SCIPIO BORROWS A HORSE

Scipio found an almost deserted camp after floundering his way over the intricate paths amongst the refuse-heaps.

The miners had departed to their claims with a punctuality that suggested Trades Union principles. Such was their existence. They ate to live; they lived to work, ever tracking the elusive metal to the earth’s most secret places. The camp claimed them only when their day’s work was done; for the rest, it supported only their most urgent needs.

Sunny Oak, lounging on a rough bench in the shadiest part of the veranda facing Minky’s store, raised a pair of heavy eyelids, to behold a dejected figure emerge from amidst the “dumps.” The figure was bearing towards the store in a dusty cloud which his trailing feet raised at every step. His eyes opened wider, and interested thought stirred in his somnolent brain. He recognized the figure and wondered. Scipio should have been out on his claim by this time, like the rest.

The lean long figure of the lounger propped itself upon its elbow. Curiously enough, lazy as he was, the smallest matter interested him.
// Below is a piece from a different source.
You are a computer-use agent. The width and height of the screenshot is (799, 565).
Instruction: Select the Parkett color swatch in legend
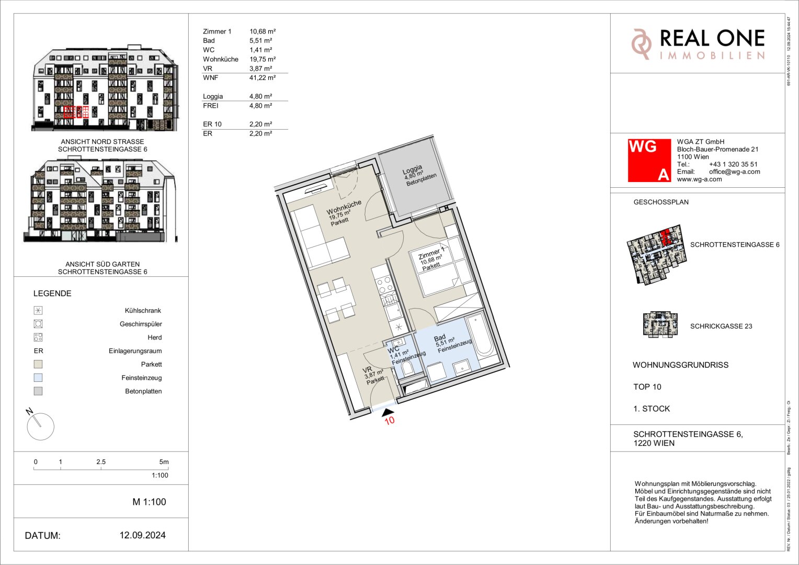(38, 365)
Had he suddenly discovered a beetle moving on the veranda he would have found food for reflection in its doings. Such was his mind. A smile stole into his indolent eyes, a lazy smile which spoke of tolerant good-humor. He turned so that his voice might carry in through the window which was just behind him.

“Say, Bill,” he cried, “here’s Zip comin’ down the trail.”
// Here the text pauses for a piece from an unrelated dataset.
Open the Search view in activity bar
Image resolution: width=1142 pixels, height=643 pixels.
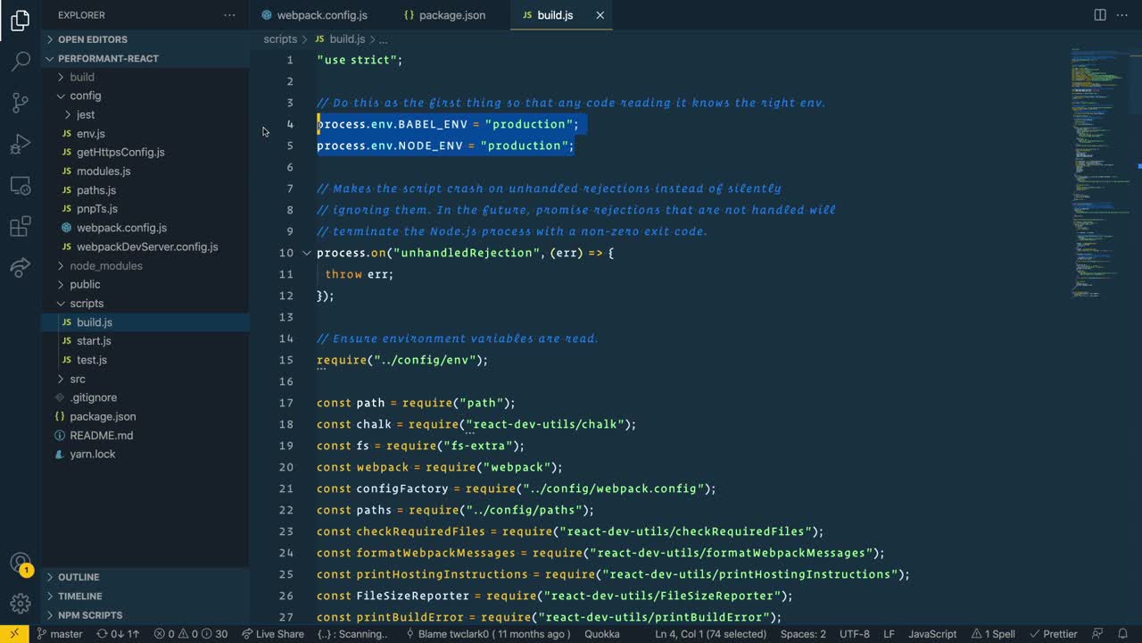point(20,62)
As though his announcement were sufficient to rouse an equal interest in those inside the store, he returned again to his contemplation of the approaching figure.

“What’s he doin’ around camp this hour?” inquired a harsh voice from beyond the window.
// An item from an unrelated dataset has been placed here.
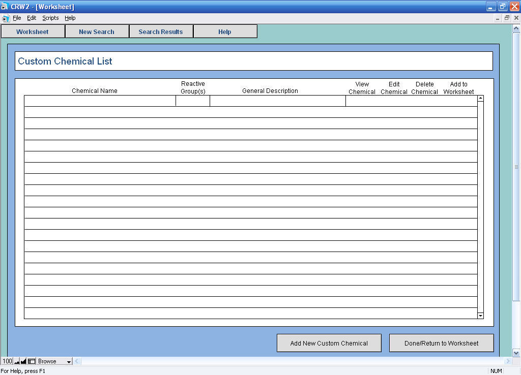Click the window's vertical scrollbar down arrow

coord(516,353)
“Guess I ain’t a lightnin’ calc’lator,” observed Sunny, without withdrawing his gaze.

“Nope,” came the prompt retort from the invisible speaker; “guess it ’ud keep you busy trackin’ a fun’ral.”

“Which don’t need contradiction! I’m kind o’ makin’ holiday these times. Guess you ain’t never heerd tell o’ the ‘rest cure’?”

A rough laugh broke on the drowsy atmosphere.

“Sunny’s overworked just now,” said another voice, amidst the rattle of poker chips.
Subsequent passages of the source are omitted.